In today’s news: a sense of what Republican senators really think about
impeachment; Lobby Day comes to Virginia’s state capitol; and the New York
Times editorial board makes their decision about whom to endorse in the
Democratic primary.
Today is Martin Luther King Jr. Day. Thank God he came
along when he did.
What Republican
Senators Really Think about Impeachment
When you get a chance to talk to a Republican senator off
the record, you feel like you’re about to get the juicy inside scoop —
particularly when the topic is something as big and consequential as
impeachment.
Then reality sets in and you realize that what a senator
thinks off the record is pretty much the same as what the senator says on the
record.
This may not shock you, but it turns out that behind
closed doors, and when they’re assured they will not be identified or quoted
directly . . . pro-Trump Republican senators still aren’t convinced the
president should be impeached. There are no signs of doubt, inner conflict,
guilt, wavering, or any other indication that they fear they would be doing the
wrong or unwise course by voting against removal. They largely concur with
President Trump’s assessment that this impeachment is a partisan vendetta, a
last-minute substitution for the impeachment over Russia that special counsel
Robert Mueller was supposed to gift-wrap and hand-deliver. These senators
haven’t forgotten the previous votes on impeachment or other signals like
Rashida Tlaib’s off-color rallying cry and T-shirt marketing gimmick. They believe
that this is ultimately driven by a portion of the Democratic party that simply
cannot accept the results of the 2016 election — that this is a continuation of
a years-long argument.
These senators would deny the accusation that they’ve
reached a conclusion before the trial starts, of course. They intend to pay
close attention to all of the proceedings and take copious notes. They contend
they’re treating the impeachment process seriously — more seriously, they
argue, than their colleagues who have spent the past few years furiously
denouncing the president in every conceivable way and who now are implausibly
pledging to be objective and impartial. One senator wondered whether any of the
presidential candidates in the Senate will rush to Iowa on their lone day off
each week and lead chants of something like, “Trump must go!” — and then put
the “impartial juror” hat back on upon returning to Washington.
When pressed, Republican senators concede that Trump
should choose his words more carefully, or that there was something worth
criticizing in Trump’s approach regarding Ukraine, although they don’t dwell on
that point for very long. They think the question of whether Trump’s actions
warranted some lesser rebuke, like a resolution of censure, is moot because
many House Democrats always desired impeachment.
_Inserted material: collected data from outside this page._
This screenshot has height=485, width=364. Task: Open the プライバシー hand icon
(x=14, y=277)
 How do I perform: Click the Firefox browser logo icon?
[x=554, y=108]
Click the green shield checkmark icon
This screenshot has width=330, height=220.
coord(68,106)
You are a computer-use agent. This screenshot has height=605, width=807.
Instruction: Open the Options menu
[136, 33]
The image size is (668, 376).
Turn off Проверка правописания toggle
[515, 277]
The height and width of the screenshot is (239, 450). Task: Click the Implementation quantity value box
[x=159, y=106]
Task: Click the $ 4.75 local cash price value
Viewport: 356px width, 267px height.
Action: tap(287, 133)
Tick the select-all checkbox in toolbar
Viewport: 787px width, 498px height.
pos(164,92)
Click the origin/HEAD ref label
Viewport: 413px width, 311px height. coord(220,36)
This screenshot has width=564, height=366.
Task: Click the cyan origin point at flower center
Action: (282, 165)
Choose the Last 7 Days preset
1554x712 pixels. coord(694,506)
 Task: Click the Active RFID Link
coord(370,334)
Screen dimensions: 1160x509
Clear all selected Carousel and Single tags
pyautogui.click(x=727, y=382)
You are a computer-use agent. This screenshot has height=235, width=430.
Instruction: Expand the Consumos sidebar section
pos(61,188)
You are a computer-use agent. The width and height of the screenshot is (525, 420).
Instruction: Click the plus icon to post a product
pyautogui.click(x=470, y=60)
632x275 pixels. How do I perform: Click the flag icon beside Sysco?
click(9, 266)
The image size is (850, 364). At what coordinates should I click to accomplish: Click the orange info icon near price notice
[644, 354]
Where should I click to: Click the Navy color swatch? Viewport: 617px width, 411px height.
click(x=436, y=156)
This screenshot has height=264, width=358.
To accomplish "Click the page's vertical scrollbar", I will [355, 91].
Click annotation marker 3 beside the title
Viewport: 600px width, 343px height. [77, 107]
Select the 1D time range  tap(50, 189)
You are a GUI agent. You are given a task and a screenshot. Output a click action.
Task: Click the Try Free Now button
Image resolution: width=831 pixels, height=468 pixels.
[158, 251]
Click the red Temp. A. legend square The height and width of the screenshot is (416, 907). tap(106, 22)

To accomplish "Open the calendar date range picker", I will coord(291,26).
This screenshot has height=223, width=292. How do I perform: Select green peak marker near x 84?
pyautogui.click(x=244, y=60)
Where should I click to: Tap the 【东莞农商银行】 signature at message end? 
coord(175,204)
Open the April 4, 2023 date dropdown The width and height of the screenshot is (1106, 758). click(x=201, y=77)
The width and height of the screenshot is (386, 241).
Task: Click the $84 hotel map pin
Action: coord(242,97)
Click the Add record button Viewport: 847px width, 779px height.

Pro-Trump Republican senators contend their home-state
constituents oppose impeachment — not just loyal Republicans, but CNN-watching
independents as well. They describe constituents back home who see impeachment
as a waste of time and a distraction from working on real issues. As they see
it, impeachment is hurting the Democratic party among independents and
centrists, and they wonder if the party has consciously or subconsciously
decided to write off those voters and bet everything in 2020 in huge and enthusiastic
turnout among their base. But they also doubt the 2020 elections will turn on
the issue of impeachment — that ten months is a long time to keep grassroots
enthusiasm ramped up.
The senators’ opinion of House Intelligence Committee
chairman Adam Schiff, one of the impeachment managers, is barely better than
that of the president. They simply don’t trust Schiff at all, and feel they
have ample reason to not believe anything he says — from his decision to read a
parody version of the transcript of Trump’s July 25 phone call with Ukrainian
president Volodymyr Zelensky out loud during a hearing, to reports that the
whistleblower met with Schiff’s committee before the whistleblower’s complaint
was filed, to the chairman’s slippery-at-best description of his interactions
with the whistleblower.
Asked about witnesses, one GOP senator wants to hear from
Schiff and the whistleblower, adding that the label “whistleblower” may not
accurately describe that government official’s role in this process. If the
Senate is going to hear witnesses, GOP senators definitely want to hear from
Hunter Biden. They strongly believe that the vice president’s son and Burisma
Holdings engaged in something shady and perhaps illegal, and that the president
was right to want it investigated. They look forward to seeing Hunter Biden
answering questions about his arrangement and interactions under oath.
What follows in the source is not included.